Meylyne shivered, drawing her hood tightly around her head. It was weird having nothing but the sky above her. Up ahead, the ground dropped away fifty feet and the ice below was ripped into ragged, razor-sharp peaks.
“And you’re sure it’s safe to cross?”
Hope walked onto the bridge. “Safe enough.”
“Whoa!” Meylyne gripped even more tightly to Hope’s mane. “Really?

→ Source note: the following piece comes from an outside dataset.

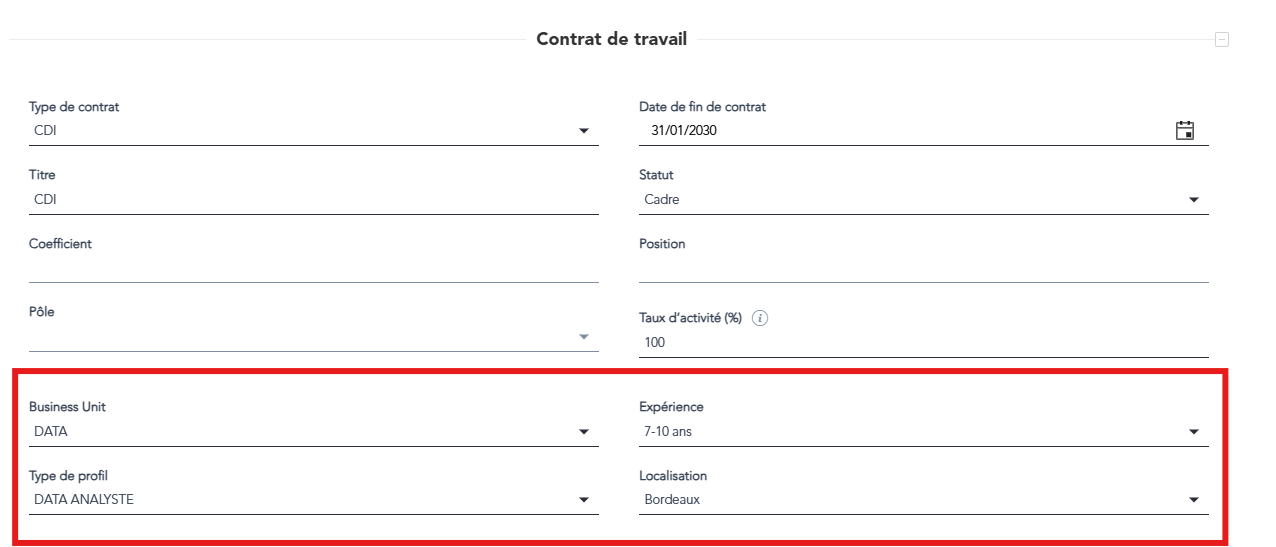Open the Expérience dropdown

It’s just it sort of looks like the opposite of safe.”
A wind blew up, muffling Meylyne’s words and causing her eyes to smart from the ice-chips whirling around. Looking down, she felt her stomach tighten. A yawning chasm, like a monster’s mouth with icy teeth, appeared below her. She clamped herself around Hope, shouting, “Maybe this isn’t such a good idea after all. Let’s just turn around.”
Hope stalked on as if he hadn’t heard her.
“Hope—” Meylyne’s words were drowned out as the wind howled even louder, pelting her with ice. It felt like someone was throwing pins in her face and she buried her head in Hope’s mane. This felt a tiny bit better until a huge gust of wind slammed into them. Hope stumbled from the force of it.